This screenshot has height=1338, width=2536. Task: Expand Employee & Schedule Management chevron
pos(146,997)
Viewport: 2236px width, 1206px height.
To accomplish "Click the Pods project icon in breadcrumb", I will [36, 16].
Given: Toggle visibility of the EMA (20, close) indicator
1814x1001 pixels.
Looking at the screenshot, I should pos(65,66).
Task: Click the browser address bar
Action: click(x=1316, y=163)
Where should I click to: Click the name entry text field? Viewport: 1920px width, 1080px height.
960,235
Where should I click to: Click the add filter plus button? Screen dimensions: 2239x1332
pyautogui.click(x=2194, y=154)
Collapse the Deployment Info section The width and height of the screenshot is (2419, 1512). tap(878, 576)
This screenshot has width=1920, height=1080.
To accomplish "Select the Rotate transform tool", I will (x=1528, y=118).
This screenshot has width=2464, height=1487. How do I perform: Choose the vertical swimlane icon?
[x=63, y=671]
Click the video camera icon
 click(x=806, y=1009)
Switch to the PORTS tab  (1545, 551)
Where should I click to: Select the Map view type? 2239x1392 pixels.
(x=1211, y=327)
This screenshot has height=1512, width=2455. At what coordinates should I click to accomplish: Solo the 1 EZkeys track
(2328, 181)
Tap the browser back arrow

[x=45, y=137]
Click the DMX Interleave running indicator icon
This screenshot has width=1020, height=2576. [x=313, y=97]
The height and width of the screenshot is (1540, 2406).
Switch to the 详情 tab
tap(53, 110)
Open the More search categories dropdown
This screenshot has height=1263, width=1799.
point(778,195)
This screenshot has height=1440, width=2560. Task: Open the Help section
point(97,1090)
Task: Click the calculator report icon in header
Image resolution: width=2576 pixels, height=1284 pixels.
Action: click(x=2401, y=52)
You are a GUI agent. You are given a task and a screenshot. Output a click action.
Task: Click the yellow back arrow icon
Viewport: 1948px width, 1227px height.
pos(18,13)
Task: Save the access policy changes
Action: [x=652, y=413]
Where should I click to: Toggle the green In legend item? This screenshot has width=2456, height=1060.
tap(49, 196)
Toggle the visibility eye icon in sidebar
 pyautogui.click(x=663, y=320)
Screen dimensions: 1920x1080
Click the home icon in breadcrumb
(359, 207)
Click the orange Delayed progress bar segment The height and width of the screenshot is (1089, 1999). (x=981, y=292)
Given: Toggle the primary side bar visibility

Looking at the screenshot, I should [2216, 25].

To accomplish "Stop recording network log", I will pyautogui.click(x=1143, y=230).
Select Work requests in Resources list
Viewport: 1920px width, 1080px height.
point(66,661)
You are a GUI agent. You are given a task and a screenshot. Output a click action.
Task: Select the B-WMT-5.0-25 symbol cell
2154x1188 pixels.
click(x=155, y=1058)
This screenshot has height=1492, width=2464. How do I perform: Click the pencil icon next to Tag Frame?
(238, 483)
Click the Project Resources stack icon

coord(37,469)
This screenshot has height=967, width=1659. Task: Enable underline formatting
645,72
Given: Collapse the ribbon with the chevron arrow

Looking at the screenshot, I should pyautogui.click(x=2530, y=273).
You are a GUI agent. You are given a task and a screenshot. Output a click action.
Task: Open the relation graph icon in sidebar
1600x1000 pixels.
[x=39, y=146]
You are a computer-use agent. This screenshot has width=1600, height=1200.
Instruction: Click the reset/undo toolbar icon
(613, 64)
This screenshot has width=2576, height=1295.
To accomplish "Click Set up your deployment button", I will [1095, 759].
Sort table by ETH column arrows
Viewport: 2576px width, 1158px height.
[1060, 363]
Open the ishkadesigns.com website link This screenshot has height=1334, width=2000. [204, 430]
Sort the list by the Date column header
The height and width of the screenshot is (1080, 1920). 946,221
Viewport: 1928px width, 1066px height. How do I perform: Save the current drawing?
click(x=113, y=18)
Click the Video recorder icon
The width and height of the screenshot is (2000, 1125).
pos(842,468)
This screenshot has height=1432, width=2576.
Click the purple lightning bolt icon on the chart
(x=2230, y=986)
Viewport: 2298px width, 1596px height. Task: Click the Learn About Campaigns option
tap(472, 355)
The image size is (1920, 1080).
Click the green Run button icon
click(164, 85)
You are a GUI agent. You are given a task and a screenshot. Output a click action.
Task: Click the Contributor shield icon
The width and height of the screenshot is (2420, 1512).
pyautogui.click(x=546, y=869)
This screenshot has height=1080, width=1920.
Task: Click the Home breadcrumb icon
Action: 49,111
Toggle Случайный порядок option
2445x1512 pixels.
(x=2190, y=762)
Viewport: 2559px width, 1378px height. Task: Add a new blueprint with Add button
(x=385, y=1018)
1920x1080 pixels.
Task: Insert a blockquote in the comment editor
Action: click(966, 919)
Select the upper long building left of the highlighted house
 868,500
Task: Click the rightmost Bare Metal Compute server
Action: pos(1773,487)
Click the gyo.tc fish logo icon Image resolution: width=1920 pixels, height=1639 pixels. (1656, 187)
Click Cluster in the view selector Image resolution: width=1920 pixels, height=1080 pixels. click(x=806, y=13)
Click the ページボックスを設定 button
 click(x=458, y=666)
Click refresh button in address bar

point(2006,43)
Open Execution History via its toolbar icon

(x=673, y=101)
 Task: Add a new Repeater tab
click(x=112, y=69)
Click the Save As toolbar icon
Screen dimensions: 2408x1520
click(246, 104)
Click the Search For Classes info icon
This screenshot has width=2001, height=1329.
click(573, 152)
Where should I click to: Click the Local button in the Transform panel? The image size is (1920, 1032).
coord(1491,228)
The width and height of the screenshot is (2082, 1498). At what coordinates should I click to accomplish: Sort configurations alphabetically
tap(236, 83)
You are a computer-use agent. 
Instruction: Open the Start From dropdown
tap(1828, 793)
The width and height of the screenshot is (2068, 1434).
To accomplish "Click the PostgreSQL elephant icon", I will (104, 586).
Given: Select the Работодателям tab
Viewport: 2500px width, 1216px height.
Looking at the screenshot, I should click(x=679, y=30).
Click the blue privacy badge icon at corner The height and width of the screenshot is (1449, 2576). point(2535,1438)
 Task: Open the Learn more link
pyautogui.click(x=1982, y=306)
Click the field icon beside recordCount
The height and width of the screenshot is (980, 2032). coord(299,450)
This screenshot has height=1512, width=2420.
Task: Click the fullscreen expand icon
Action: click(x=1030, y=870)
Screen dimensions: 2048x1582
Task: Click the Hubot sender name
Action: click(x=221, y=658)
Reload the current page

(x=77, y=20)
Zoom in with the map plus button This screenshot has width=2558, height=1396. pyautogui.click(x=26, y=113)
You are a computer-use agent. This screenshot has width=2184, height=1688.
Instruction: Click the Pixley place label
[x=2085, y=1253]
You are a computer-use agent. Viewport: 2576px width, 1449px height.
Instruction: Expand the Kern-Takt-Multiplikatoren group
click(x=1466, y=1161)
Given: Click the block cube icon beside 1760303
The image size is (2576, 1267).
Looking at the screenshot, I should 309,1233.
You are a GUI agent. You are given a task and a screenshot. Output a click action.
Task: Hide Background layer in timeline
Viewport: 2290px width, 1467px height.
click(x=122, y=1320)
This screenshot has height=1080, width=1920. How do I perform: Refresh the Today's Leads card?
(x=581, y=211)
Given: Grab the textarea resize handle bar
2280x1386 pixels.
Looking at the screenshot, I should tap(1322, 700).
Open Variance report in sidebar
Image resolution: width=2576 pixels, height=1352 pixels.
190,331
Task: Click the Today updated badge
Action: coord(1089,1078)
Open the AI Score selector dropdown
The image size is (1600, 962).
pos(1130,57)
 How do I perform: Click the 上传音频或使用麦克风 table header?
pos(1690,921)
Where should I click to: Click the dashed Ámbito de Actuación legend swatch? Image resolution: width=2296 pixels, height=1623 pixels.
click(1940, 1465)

◆ ◆ ◆ ◆

#### YOUR TASK
Print only what lies in the material above starting at the line with "Given: Toggle the primary side bar visibility" and ending at the line with "Open the ishkadesigns.com", every line exactly as given.

#### YOUR RESPONSE
Given: Toggle the primary side bar visibility

Looking at the screenshot, I should [2216, 25].

To accomplish "Stop recording network log", I will pyautogui.click(x=1143, y=230).
Select Work requests in Resources list
Viewport: 1920px width, 1080px height.
point(66,661)
You are a GUI agent. You are given a task and a screenshot. Output a click action.
Task: Select the B-WMT-5.0-25 symbol cell
2154x1188 pixels.
click(x=155, y=1058)
This screenshot has height=1492, width=2464. How do I perform: Click the pencil icon next to Tag Frame?
(238, 483)
Click the Project Resources stack icon

coord(37,469)
This screenshot has height=967, width=1659. Task: Enable underline formatting
645,72
Given: Collapse the ribbon with the chevron arrow

Looking at the screenshot, I should pyautogui.click(x=2530, y=273).
You are a GUI agent. You are given a task and a screenshot. Output a click action.
Task: Open the relation graph icon in sidebar
1600x1000 pixels.
[x=39, y=146]
You are a computer-use agent. This screenshot has width=1600, height=1200.
Instruction: Click the reset/undo toolbar icon
(613, 64)
This screenshot has width=2576, height=1295.
To accomplish "Click Set up your deployment button", I will [1095, 759].
Sort table by ETH column arrows
Viewport: 2576px width, 1158px height.
[1060, 363]
Open the ishkadesigns.com website link This screenshot has height=1334, width=2000. [204, 430]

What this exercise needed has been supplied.